=== FRAGMENTO DEL DOCUMENTO ===
------------------------
Entre castigar y creer
Ha ido aumentando la incertidumbre respecto de cuál será el resultado de la primera vuelta presidencial. Las encuestas marcan tendencias claras, pero aun así pocos se atreven a asegurar un ganador. Siempre hay algo de sorpresa en una elección, en parte porque los fenómenos sociales nunca son enteramente predecibles. Sin embargo, la incertidumbre actual tiene rasgos propios, como el hecho fundamental del restablecimiento del voto obligatorio. Si Chile ya venía mostrando vaivenes electorales, la dinámica solo se agudiza ante la entrada masiva de electores que por décadas no quisieron votar, y que serán precisamente quienes decidan la elección. Eso explica que la gran pregunta estos días esté siendo aquella por lo que terminarán haciendo esos nuevos votantes. Y todo indica que no será sino en la urna que decidan su opción definitiva.
El móvil más comentado a la hora de anticipar el voto de esos electores es el del enojo. Ciudadanos desafectados, desinteresados y desconfiados usarían ese derecho para castigar a una política que ha mostrado severas dificultades para responder a las demandas de las grandes mayorías.
Enfrentamos crisis profundas, incubadas por largo tiempo, y hemos emprendido apuestas como dos procesos constitucionales que, para muchos, no condujeron a ninguna parte. La gente no quiere el caos que conoció en 2019, pero sigue igual de (o más) inquieta que entonces por su destino y ve una política no solo ineficaz, sino sumida en sus propias disputas. Ese es el peor escenario posible: el de una ciudadanía resignada a la versión más lamentable de sus representantes y que entonces hace de su voto una instancia de venganza, reproduciendo el círculo vicioso de discontinuidad, fragmentación y conflicto que caracteriza hace ya un tiempo a nuestra política. Y que explica justamente su incapacidad para ofrecer respuestas.
------------------------
=== REGISTROS EXTRAÍDOS ===
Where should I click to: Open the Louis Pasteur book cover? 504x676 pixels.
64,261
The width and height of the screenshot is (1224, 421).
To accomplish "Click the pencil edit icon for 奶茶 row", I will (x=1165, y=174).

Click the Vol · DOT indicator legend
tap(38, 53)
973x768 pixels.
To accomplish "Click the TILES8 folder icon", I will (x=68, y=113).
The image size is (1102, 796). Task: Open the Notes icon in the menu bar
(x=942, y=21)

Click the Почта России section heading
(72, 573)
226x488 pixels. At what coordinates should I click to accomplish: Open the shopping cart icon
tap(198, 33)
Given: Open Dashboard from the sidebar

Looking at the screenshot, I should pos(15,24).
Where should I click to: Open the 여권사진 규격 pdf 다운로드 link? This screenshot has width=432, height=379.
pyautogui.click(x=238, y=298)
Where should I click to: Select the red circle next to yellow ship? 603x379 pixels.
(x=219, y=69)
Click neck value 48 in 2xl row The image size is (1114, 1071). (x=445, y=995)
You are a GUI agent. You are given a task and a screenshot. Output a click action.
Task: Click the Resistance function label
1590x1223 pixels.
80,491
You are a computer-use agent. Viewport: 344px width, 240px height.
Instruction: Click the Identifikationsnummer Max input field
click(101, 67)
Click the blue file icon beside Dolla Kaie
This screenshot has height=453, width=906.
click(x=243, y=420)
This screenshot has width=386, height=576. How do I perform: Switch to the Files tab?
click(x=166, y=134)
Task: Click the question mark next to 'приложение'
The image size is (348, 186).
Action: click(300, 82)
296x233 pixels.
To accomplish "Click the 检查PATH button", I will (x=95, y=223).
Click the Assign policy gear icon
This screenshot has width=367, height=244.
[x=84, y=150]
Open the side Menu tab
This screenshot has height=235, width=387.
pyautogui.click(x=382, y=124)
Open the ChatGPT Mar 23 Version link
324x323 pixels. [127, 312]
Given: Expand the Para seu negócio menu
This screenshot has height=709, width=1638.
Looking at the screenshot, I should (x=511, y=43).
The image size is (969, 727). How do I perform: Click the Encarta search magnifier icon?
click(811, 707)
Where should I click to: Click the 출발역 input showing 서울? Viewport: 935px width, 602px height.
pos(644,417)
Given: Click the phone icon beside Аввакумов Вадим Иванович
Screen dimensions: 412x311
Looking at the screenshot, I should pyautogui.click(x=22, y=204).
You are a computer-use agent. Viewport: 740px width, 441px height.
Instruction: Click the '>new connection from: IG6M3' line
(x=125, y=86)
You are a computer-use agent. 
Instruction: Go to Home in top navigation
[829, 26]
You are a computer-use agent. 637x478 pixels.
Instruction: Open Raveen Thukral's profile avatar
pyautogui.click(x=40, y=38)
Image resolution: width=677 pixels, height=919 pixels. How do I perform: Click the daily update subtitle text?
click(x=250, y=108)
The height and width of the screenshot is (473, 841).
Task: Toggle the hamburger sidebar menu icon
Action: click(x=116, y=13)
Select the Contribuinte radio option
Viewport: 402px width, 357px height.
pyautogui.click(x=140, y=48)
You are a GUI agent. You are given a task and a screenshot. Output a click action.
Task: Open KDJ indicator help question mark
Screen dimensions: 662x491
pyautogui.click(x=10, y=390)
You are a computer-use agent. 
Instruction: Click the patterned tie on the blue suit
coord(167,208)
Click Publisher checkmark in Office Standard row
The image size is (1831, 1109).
------------------------
=== INSTRUCCIÓN 1 ===
Indica si cada una de estas afirmaciones concuerda con el texto sobre la elección presidencial y responde sí o no, citando literalmente las palabras del texto que lo deciden: (a) El voto obligatorio fue restablecido. (b) Las encuestas no marcan tendencias claras. (c) La gente quiere volver a vivir lo ocurrido en 2019.
=== INSTRUCCIÓN 2 ===
Según el texto sobre la elección presidencial, ¿cuál es el móvil más comentado al anticipar el voto de los nuevos electores?
=== INSTRUCCIÓN 3 ===
Prosigue el texto sobre la elección presidencial a partir de su última oración.

=== RESULTADO 1 ===
(a) Sí: "el hecho fundamental del restablecimiento del voto obligatorio".
(b) No: "Las encuestas marcan tendencias claras".
(c) No: "La gente no quiere el caos que conoció en 2019".

=== RESULTADO 2 ===
El enojo.

=== RESULTADO 3 ===
Pero hay señales que nos permiten pensar otras hipótesis. El Monitor de Liderazgos realizado por Datavoz muestra, más allá de cuáles son los líderes más valorados, los motivos por los cuales los encuestados aprecian a las figuras espontáneamente mencionadas. A Johannes Kaiser, el más valorado en la última medición, se lo destaca no tanto por sus promesas, como por la actitud. Y esta última no por disruptiva o provocativa, sino sobre todo por honesta, firme y coherente. Nada de esto implica asumir que sean esas virtudes efectivas del candidato, pero sí es necesario tomarse en serio las percepciones de la gente. Porque esto parece indicar que no es el castigo el único motor del voto del nuevo electorado. Que, al valorar la honestidad o la coherencia, las personas muestran que están buscando a quién creer. Nada menos. Que quieren confiar, aunque no confíen hoy.
Por cierto, esto no hace más auspicioso el panorama al que asistimos. Porque es evidente que nuestra política ha tenido problemas justamente para encarnar esas dimensiones apreciadas, con figuras de centro poco creíbles, discursos repentinamente moderados después de haber promovido la transformación completa de la república, y candidaturas sospechosamente parecidas en tono y medidas propuestas. Sin embargo, esa misma evidencia es la que sirve de orientación: no parece ser que por outsiders o por disruptivas suben ciertas figuras, sino porque conectan con preocupaciones desoídas y las encarnan con credibilidad. Cuesta reconocer eso cuando el valorado es alguien que nos disgusta. Pero si la política tradicional no es capaz de hacerse estas preguntas, seguirá sumida en el escándalo y la derrota.
Por Josefina Araos, investigador IES.